Kate's husband, Dave Sinclair, glanced over and his face lit up with a smile.
“Ann's in the house.” Dave slung his arm across her shoulders and hugged her. “I gotta feed you, woman, and bug you with toddler pictures.”
“Got them on you?”
He reached for his wallet and dumped out a handful of photos.
“Holly's got her mom's smile.” Ann turned one of the photos toward him. “I told you she was going to love the wrapping paper.”
“She's eaten the ear off your fuzzy kitten.”
“I figured she would.”
“Coming to dinner?”
“Lisa and I are hitting the game.”
“Perfect day for it. Come for breakfast then. Kate would love to see you.

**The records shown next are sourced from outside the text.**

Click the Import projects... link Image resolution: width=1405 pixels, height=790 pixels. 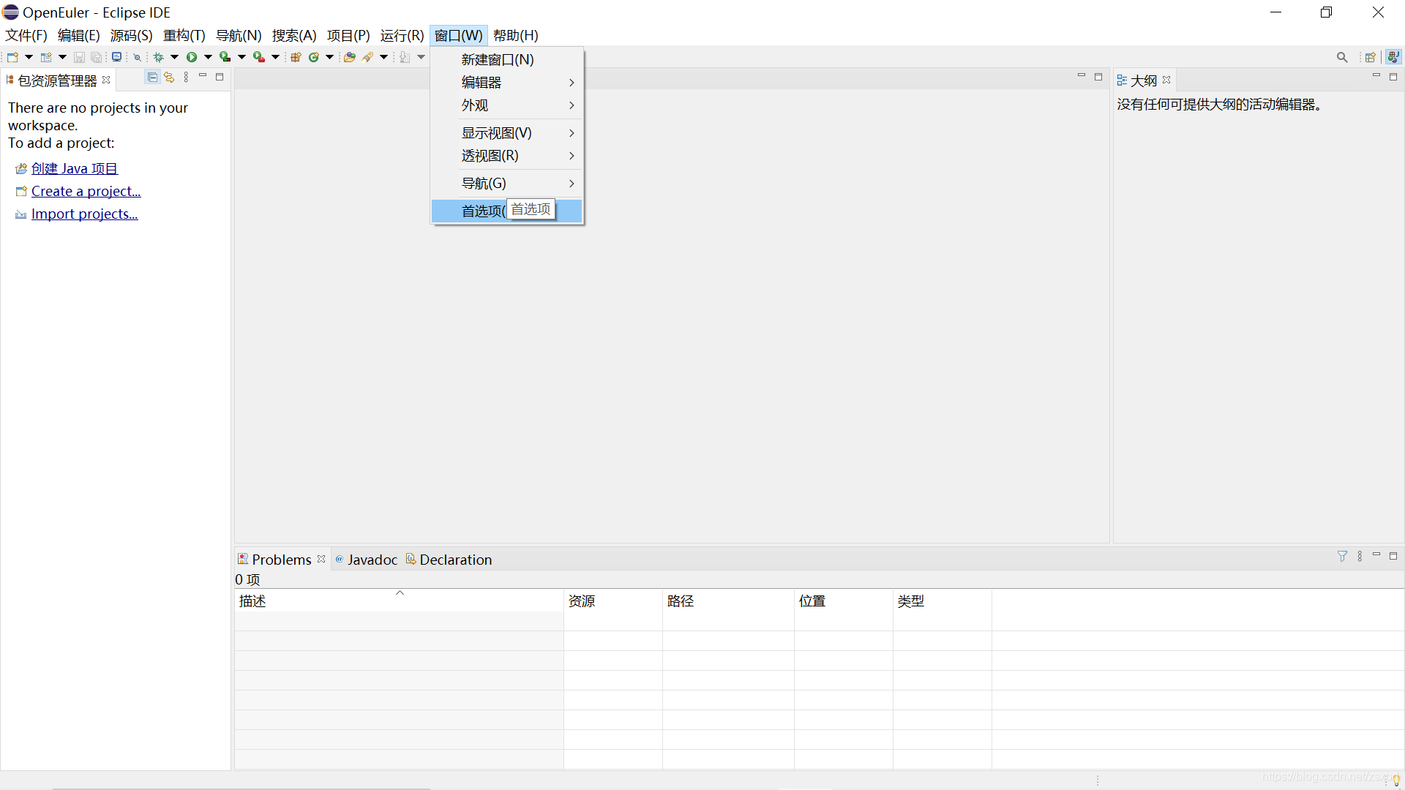84,214
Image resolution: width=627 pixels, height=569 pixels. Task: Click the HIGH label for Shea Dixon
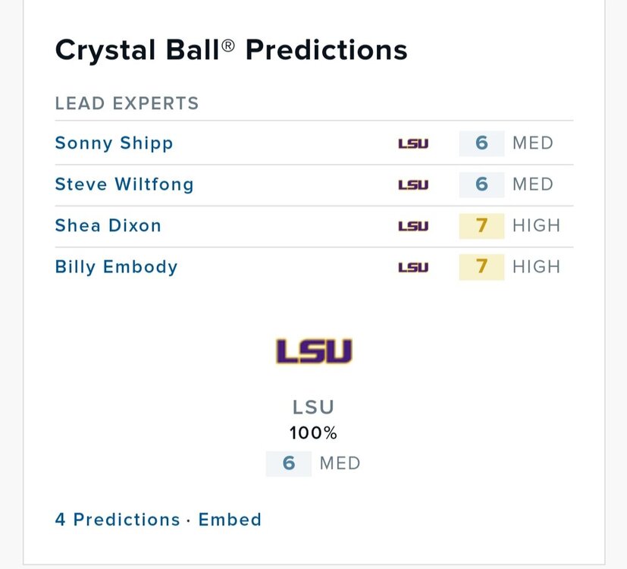click(x=536, y=225)
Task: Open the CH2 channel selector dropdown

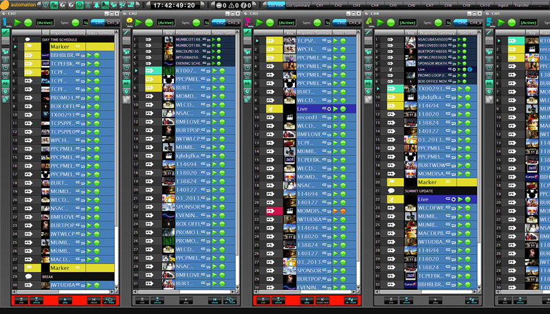Action: pos(232,22)
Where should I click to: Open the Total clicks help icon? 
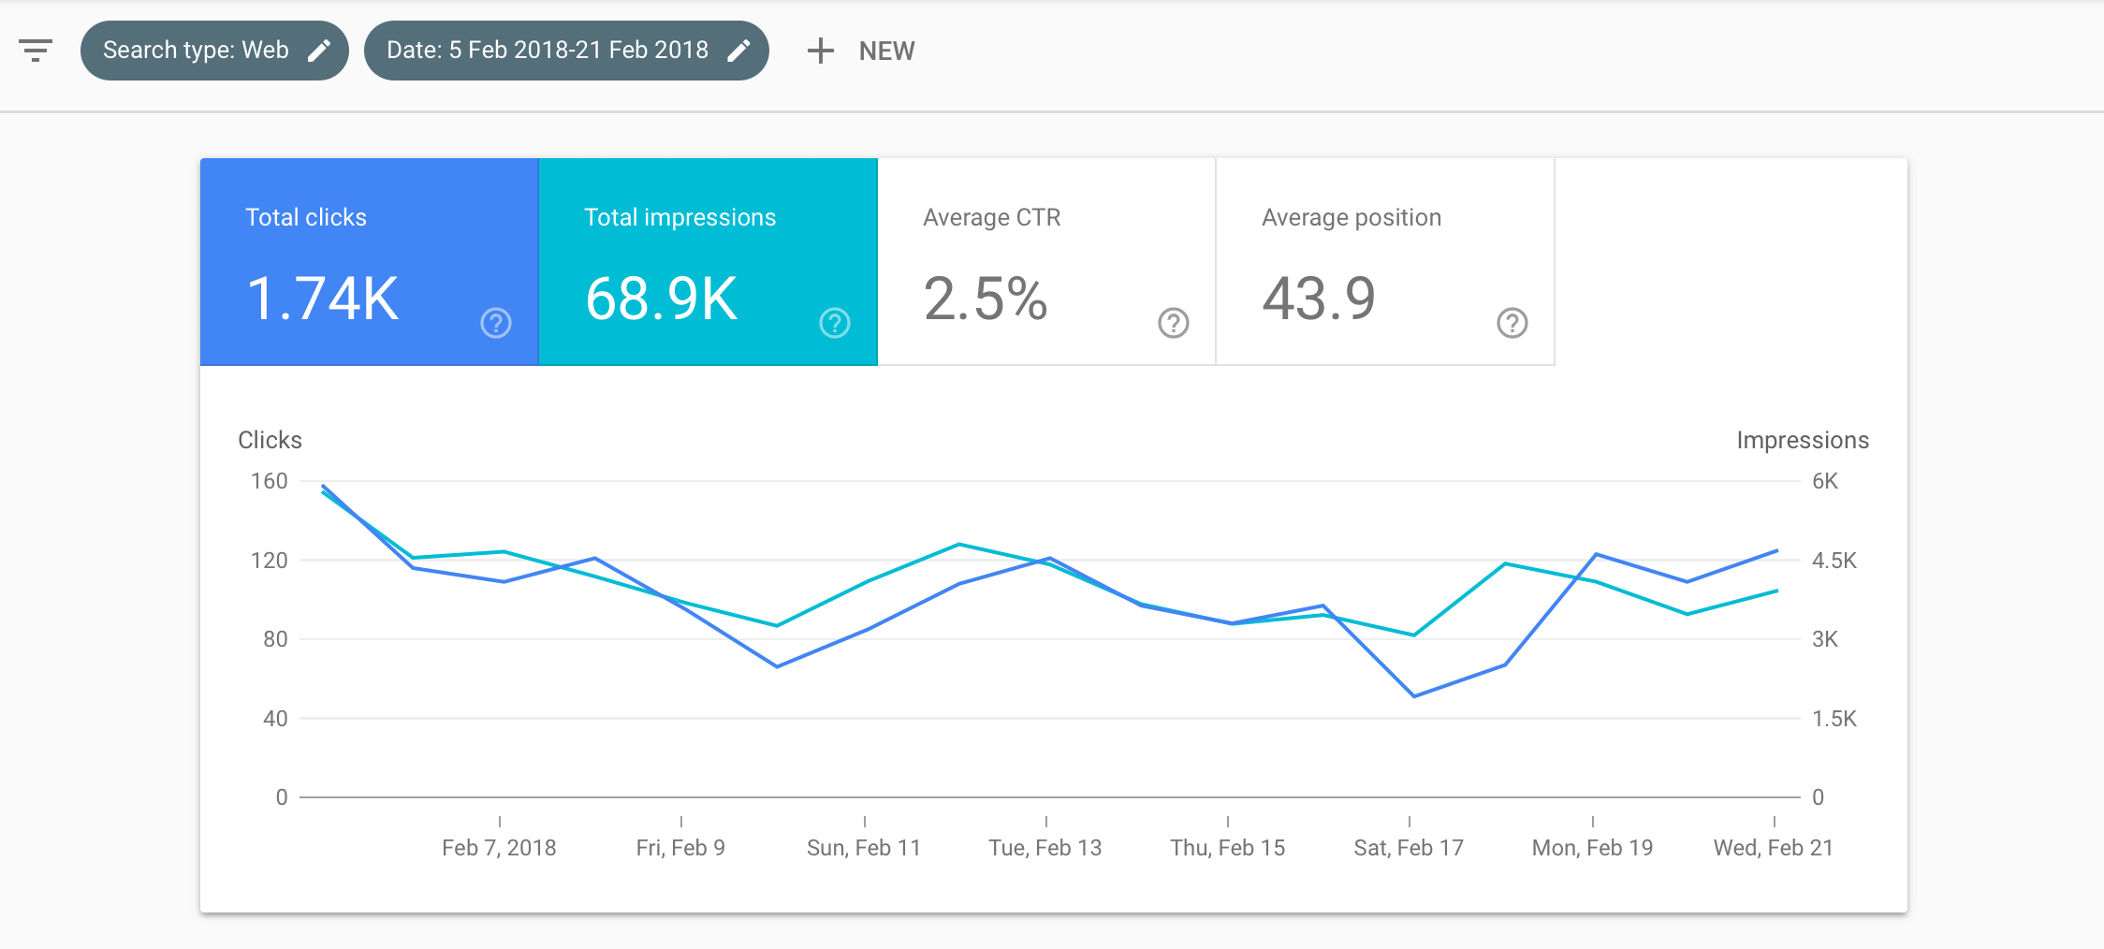point(495,323)
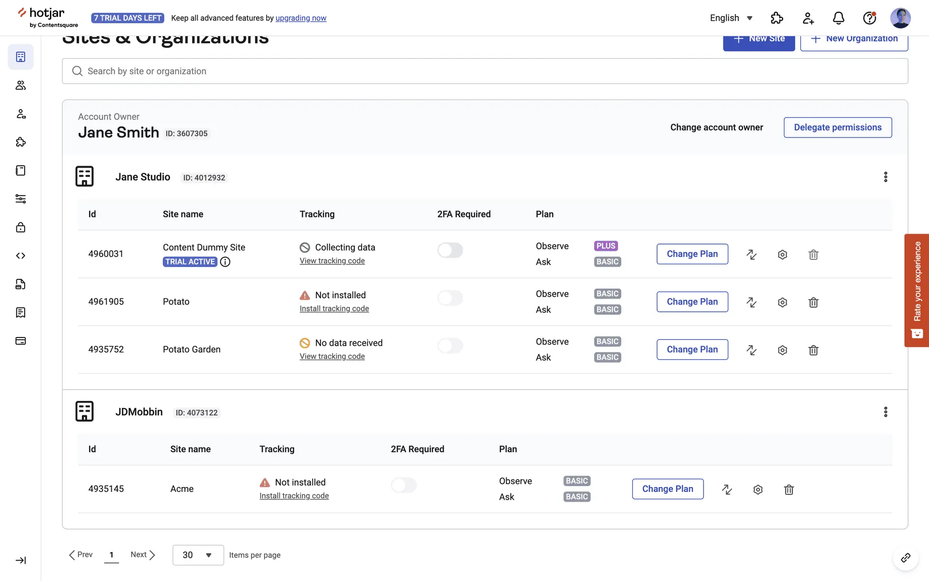Screen dimensions: 929x581
Task: Toggle 2FA required for Content Dummy Site
Action: (x=450, y=250)
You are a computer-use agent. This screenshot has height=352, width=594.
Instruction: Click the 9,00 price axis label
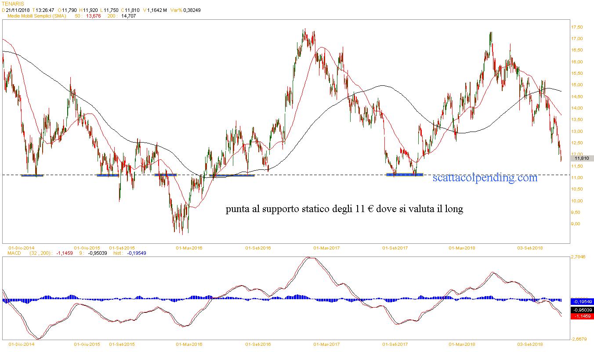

She's setting you up with her new hire, some guy from Scotland Yard.”
“Not this trip, but I'll enjoy dodging her attempt.”
“Something interesting bring you our way?”
“Just dumping what I can stretch to be federal.” The elevator opened. Ann held the door but didn't step on. “You still need me to ferry the plane to Wichita Saturday?”
“I'd love it if you could,” Dave replied. “They gave me a six p.m. slot, and promised a seventy-two-hour turn. They are dropping out the rudder assembly to replace a recalled actuator.”
“I've got to be in Salina Monday anyway. Henry Stanton got a new trial.”
“How did he manage that?”
“A very fine lawyer. I'll handle the FAA for you, then maybe do a checkout ride south on the loop home.”